My childhood self never owned a Barbie doll. Instead it was her British-made rival Sindy that I loved with a passion, from her sleek blonde chignon, sugar-pink tutu and hot-pink ballet slippers to the distinctive magenta-pink-and-black, heart-shaped Sindy logo that featured so prominently on the packaging. Too many years later, I still remember her with fondness.
My relationship with the colour pink is more muddied. I can’t, for example, remember the last time I wore pink, probably as a result of growing up in the goth-post punk era of the 1980s when dark colours equalled cool. I’m also, to my eternal shame, still slightly taken aback when I see a man wearing pink, almost certainly a leftover of growing up in an Ireland that’s very different from today.
Conversely, while I love most shades of pink in the garden, I’m often surprised by the number of people who dislike it. For example, I have gardening friends, male and female, who avoid growing plants with pink flowers on the basis that it’s too cloyingly “girlie” a colour, others who consider it too “in your face”, and then those who regard it as a bit cliched. Pink, it seems, is the colour of contradictions.

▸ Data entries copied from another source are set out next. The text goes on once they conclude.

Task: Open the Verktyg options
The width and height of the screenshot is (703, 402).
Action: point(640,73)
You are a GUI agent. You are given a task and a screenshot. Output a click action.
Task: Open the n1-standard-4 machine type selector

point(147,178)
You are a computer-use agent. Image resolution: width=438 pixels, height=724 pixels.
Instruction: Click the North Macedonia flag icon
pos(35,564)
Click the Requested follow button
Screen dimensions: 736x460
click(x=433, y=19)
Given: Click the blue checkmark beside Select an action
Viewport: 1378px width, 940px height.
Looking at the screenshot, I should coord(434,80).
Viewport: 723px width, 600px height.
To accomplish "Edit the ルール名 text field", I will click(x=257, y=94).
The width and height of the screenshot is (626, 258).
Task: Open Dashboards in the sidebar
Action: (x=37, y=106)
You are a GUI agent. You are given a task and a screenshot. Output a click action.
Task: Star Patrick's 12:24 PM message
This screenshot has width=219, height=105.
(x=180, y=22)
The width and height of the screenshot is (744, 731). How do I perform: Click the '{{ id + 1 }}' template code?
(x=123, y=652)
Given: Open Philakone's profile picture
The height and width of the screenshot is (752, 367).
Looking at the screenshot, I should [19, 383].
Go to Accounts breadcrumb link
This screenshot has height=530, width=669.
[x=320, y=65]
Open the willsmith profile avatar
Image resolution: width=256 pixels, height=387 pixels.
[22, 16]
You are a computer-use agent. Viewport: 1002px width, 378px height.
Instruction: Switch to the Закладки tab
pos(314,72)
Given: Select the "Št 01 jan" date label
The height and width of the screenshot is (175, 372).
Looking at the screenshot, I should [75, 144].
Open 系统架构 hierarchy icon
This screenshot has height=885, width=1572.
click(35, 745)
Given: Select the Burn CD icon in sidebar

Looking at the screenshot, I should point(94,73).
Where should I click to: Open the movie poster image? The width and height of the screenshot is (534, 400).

Myself, I like most shades of pink in the garden except those with an obvious cold blue cast, which can be tricky to place well. In the late spring garden, for example, there’s nothing lovelier than Digitalis ‘Sutton’s Apricot’ with its tall, graceful spires of pale apricot-pink, bell-shaped flowers, or the shimmering pink flowers of Tulip ‘Apricot Beauty’ or ‘Belle Époque’. Likewise in the summer garden I can think of nothing prettier than the giant, luminous, golden-pink blooms of Paeonia ‘Coral Charm’ or the honey-pink flowers of Rosa ‘Penny Lane’.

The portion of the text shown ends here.